◆ PROMPT: Rewrite the lines starting at the one containing "The width and height of the screenshot is (571, 396)." and ending at the one containing "point(13,760)", replacing "Where should I click to" with "Where do I click to" and leaving everything else unchanged. Return only those lines.

## Start GIVEN RECORDS

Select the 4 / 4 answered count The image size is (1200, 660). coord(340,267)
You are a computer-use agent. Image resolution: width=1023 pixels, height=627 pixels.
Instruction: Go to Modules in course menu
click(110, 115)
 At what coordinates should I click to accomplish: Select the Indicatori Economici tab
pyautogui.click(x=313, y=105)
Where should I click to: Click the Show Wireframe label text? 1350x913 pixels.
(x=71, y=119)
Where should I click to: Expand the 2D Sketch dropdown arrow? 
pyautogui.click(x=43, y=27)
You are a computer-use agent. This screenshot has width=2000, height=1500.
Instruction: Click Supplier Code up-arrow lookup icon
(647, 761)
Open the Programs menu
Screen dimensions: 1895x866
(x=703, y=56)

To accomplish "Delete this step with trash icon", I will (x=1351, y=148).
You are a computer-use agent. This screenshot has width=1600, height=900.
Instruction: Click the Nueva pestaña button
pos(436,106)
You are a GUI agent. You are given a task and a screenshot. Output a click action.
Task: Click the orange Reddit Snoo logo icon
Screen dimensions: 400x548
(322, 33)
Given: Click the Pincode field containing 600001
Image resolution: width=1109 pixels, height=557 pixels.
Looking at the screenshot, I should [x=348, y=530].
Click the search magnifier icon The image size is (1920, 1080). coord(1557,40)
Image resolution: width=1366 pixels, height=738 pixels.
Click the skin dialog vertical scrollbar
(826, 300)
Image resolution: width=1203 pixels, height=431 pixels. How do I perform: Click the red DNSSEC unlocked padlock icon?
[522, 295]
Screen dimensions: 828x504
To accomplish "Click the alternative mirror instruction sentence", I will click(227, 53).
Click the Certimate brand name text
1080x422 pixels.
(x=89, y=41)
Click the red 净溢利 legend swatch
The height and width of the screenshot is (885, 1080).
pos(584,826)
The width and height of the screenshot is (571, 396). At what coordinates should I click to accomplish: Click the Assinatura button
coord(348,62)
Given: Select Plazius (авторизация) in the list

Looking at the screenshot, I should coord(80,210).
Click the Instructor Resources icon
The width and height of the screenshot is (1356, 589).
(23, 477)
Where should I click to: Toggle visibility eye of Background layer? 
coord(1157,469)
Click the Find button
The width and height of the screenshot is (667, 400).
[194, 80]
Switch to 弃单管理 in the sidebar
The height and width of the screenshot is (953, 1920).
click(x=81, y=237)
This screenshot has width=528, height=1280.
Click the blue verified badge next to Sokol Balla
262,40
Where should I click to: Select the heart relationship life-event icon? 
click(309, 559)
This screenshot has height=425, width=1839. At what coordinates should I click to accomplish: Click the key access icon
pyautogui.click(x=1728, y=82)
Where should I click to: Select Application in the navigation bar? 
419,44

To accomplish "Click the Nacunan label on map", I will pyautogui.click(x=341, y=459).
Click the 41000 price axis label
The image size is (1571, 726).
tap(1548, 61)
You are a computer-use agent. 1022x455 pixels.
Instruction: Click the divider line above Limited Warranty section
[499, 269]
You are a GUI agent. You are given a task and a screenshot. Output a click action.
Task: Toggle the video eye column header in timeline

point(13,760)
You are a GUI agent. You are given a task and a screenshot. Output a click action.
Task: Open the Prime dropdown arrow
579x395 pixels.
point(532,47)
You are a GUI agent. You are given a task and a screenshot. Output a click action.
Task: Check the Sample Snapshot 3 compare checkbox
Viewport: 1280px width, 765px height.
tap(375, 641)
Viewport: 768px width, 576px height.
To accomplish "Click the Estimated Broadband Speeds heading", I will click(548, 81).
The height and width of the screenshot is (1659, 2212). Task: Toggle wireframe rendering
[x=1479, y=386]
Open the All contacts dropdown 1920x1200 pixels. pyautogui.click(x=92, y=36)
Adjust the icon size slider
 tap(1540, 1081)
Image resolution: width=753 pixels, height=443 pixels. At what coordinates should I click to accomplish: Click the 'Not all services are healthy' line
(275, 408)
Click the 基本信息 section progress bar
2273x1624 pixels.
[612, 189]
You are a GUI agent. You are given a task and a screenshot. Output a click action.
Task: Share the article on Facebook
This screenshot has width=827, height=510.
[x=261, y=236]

## End GIVEN RECORDS

◆ RESPONSE TO THE TASK:
The width and height of the screenshot is (571, 396). At what coordinates should I click to accomplish: Click the Assinatura button
coord(348,62)
Given: Select Plazius (авторизация) in the list

Looking at the screenshot, I should coord(80,210).
Click the Instructor Resources icon
The width and height of the screenshot is (1356, 589).
(23, 477)
Where do I click to: Toggle visibility eye of Background layer? 
coord(1157,469)
Click the Find button
The width and height of the screenshot is (667, 400).
[194, 80]
Switch to 弃单管理 in the sidebar
The height and width of the screenshot is (953, 1920).
click(x=81, y=237)
This screenshot has width=528, height=1280.
Click the blue verified badge next to Sokol Balla
262,40
Where do I click to: Select the heart relationship life-event icon? 
click(309, 559)
This screenshot has height=425, width=1839. At what coordinates should I click to accomplish: Click the key access icon
pyautogui.click(x=1728, y=82)
Where do I click to: Select Application in the navigation bar? 
419,44

To accomplish "Click the Nacunan label on map", I will pyautogui.click(x=341, y=459).
Click the 41000 price axis label
The image size is (1571, 726).
tap(1548, 61)
You are a computer-use agent. 1022x455 pixels.
Instruction: Click the divider line above Limited Warranty section
[499, 269]
You are a GUI agent. You are given a task and a screenshot. Output a click action.
Task: Toggle the video eye column header in timeline

point(13,760)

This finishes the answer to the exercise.